Theater review by Kevin Thomas
Robin (Brenda Barrie) has achieved her dreams despite a devastating childhood raising her younger sister Hazel (Caroline Neff) in the wake of their mentally ill, abusive mother’s suicide. She and her husband Fred (Peter Moore) are successful lawyers. Their house is catalogue-perfect. And she’s expecting her first child. The only wrinkle comes when Hazel visits and prophesies that Robin's pregnancy will trigger the same postpartum psychosis that affected their mother.
Playwright Caitlin Parrish delivers genuine terror in a grounded family drama. Aberrant personalities, the specter of insanity, and a history of violence infect the tidy household. For the most part, it’s bracingly unromantic and nerve-rending.

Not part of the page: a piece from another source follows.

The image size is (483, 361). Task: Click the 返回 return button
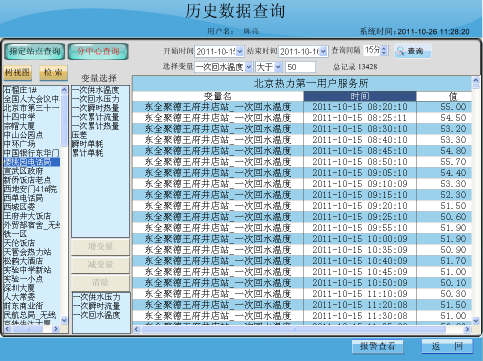point(447,347)
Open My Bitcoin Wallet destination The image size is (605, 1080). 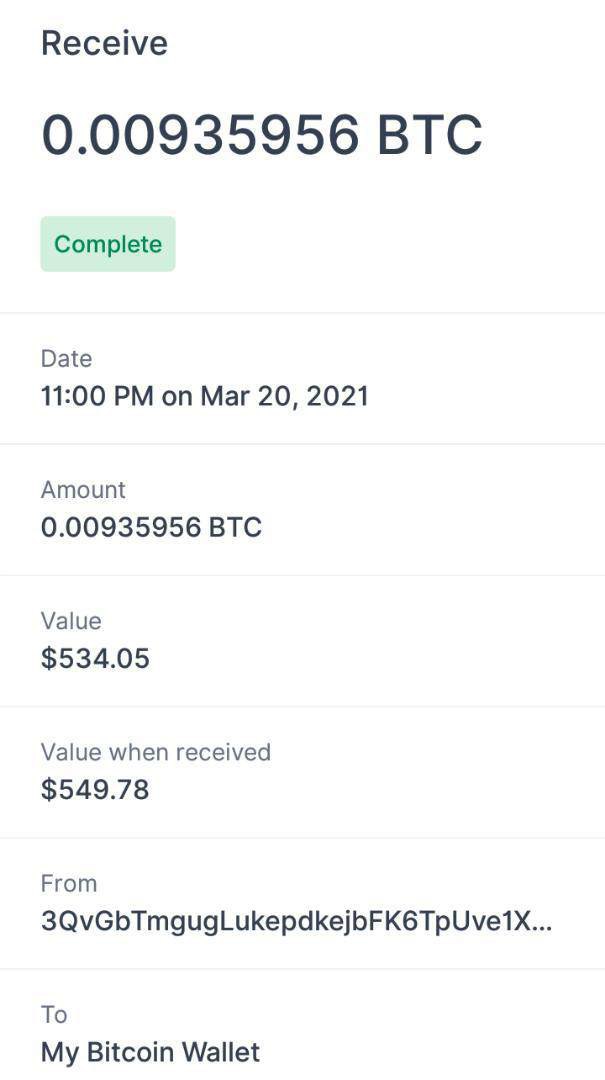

At the center of the play is the sisters’ relationship, a series of contrasts held together by an intense bond of trauma. Robin is half sister, half mom, and Barrie’s performance reflects a woman who adopted adult affectations from an early age. She cast aside her history as soon as she could. The much younger Hazel wears her past on her sleeve and is prone to irrational behavior. Hazel is sometimes the hero of the play, at others the dysfunctional subject. Neff’s portrayal is bluntly sarcastic and unlovable to the extent that the character’s admirable moments can be hard to believe, and Parrish never seems to quite make up her mind about her either. But Neff and Barrie connect as Hazel and Robin; a painful intimacy exists between them, an unhealthy dependence on one another that stays alive on stage every moment.
The Downpour is not a typical “revealed past causes drama in the present” story. For Parrish the past is here, all the time. The girls may have survived their mother’s abuse, but that period is not over—it will never end. Hazel may be maladjusted, but she understands how close to the surface their past is, while Robin’s denial costs her dearly. This isn’t just engrossing, but accurate: Mental illness and trauma can become permanent specters, haunting even happy lives.
In pursuit of this, The Downpour doesn’t quite tie together our understanding of the past with the present. The past is revealing, but not deeply informative to how the sisters move forward from here. As a whole, the story does not reach a singular conclusion, though the ending feels like there was supposed to be one.
Erica Weiss's production more than compensates for this by being well-rounded; for a deeply serious play, there are good laughs, awkward moments, and even romance. The family and characters are fully crafted, which only make the disturbances that befall them that much more important to us.